** Start of DATA **
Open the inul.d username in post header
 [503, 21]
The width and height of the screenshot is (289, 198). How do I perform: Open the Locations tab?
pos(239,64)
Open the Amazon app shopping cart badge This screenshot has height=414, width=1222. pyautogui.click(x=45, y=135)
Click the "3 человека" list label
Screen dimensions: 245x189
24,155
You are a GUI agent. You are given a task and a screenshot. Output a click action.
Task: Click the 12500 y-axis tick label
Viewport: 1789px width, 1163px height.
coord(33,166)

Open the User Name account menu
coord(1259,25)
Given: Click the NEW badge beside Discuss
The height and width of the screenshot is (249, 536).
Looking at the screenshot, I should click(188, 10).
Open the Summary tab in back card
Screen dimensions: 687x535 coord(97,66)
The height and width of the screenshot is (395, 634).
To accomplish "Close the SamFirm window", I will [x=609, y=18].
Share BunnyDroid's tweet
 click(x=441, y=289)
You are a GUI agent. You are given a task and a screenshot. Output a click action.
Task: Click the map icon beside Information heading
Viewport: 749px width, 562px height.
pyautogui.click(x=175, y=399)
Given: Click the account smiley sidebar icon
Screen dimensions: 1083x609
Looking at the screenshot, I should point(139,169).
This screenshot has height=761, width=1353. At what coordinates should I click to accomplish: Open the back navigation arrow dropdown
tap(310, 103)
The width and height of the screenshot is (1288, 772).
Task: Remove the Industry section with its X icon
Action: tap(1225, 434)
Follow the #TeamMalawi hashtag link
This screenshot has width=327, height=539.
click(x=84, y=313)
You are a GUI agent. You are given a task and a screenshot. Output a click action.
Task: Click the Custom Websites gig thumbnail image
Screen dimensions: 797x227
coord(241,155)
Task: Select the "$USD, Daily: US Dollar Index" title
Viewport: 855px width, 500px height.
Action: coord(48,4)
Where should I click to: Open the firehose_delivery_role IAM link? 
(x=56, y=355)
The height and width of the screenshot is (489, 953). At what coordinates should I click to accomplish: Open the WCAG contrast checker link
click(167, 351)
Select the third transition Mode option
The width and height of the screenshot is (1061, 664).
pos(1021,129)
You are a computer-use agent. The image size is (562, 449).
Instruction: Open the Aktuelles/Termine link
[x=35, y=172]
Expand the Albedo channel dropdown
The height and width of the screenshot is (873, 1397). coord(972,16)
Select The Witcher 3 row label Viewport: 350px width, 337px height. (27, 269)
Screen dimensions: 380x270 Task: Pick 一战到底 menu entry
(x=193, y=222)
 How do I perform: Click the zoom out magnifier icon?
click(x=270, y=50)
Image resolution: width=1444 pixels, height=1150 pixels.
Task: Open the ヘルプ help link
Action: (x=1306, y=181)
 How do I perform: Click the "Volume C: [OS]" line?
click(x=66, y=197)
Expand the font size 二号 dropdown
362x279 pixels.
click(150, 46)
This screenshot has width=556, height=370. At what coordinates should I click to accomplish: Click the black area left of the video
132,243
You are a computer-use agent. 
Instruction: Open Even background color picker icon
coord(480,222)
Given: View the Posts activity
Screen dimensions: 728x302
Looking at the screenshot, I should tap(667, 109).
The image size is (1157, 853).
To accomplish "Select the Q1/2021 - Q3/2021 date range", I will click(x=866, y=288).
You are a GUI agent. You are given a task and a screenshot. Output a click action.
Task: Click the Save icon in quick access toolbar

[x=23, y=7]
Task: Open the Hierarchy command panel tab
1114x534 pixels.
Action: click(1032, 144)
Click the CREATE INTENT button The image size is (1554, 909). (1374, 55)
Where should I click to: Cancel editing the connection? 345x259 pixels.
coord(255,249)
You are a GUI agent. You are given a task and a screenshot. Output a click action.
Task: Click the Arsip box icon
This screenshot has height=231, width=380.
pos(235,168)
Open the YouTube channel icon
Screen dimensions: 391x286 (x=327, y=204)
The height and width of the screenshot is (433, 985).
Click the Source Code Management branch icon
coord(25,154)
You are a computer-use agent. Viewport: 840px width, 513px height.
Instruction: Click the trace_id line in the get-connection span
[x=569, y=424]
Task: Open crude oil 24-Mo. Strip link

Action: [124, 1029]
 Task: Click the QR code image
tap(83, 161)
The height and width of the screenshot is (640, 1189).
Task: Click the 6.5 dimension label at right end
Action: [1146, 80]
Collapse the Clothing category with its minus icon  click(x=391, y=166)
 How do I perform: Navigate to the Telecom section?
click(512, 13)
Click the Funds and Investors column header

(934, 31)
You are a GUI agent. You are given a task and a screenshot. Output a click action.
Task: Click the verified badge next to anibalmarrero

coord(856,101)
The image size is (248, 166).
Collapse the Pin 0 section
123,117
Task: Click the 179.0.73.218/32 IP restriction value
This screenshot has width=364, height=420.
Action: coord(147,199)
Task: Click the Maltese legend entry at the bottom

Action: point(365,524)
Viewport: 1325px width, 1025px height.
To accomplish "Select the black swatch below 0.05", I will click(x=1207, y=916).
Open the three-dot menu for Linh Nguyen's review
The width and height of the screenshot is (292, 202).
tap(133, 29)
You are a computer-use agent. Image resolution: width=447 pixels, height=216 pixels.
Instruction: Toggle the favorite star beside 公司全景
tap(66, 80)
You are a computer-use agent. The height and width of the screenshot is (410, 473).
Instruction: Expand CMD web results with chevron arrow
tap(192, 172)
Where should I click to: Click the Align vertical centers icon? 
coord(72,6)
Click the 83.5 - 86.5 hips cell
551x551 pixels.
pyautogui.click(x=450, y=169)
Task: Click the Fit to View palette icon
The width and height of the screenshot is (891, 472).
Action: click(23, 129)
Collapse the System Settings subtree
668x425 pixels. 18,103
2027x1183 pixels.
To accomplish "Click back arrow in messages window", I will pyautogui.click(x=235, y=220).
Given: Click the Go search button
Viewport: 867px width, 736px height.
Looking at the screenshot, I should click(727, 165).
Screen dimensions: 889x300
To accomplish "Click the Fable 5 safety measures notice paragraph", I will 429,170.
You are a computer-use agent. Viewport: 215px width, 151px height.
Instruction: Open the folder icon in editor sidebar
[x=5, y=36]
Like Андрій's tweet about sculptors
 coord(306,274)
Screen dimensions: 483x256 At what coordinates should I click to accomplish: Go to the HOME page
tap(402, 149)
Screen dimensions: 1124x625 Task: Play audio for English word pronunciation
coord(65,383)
** End of DATA **
EXERCISE REQUIREMENTS
Reproduce the entries verbatim, starting at the very first line and ending at the line that contains "click(x=84, y=313)", with both of those lines included.

FINISHED TASK
Open the inul.d username in post header
 [503, 21]
The width and height of the screenshot is (289, 198). How do I perform: Open the Locations tab?
pos(239,64)
Open the Amazon app shopping cart badge This screenshot has height=414, width=1222. pyautogui.click(x=45, y=135)
Click the "3 человека" list label
Screen dimensions: 245x189
24,155
You are a GUI agent. You are given a task and a screenshot. Output a click action.
Task: Click the 12500 y-axis tick label
Viewport: 1789px width, 1163px height.
coord(33,166)

Open the User Name account menu
coord(1259,25)
Given: Click the NEW badge beside Discuss
The height and width of the screenshot is (249, 536).
Looking at the screenshot, I should click(188, 10).
Open the Summary tab in back card
Screen dimensions: 687x535 coord(97,66)
The height and width of the screenshot is (395, 634).
To accomplish "Close the SamFirm window", I will [x=609, y=18].
Share BunnyDroid's tweet
 click(x=441, y=289)
You are a GUI agent. You are given a task and a screenshot. Output a click action.
Task: Click the map icon beside Information heading
Viewport: 749px width, 562px height.
pyautogui.click(x=175, y=399)
Given: Click the account smiley sidebar icon
Screen dimensions: 1083x609
Looking at the screenshot, I should point(139,169).
This screenshot has height=761, width=1353. At what coordinates should I click to accomplish: Open the back navigation arrow dropdown
tap(310, 103)
The width and height of the screenshot is (1288, 772).
Task: Remove the Industry section with its X icon
Action: tap(1225, 434)
Follow the #TeamMalawi hashtag link
This screenshot has width=327, height=539.
click(x=84, y=313)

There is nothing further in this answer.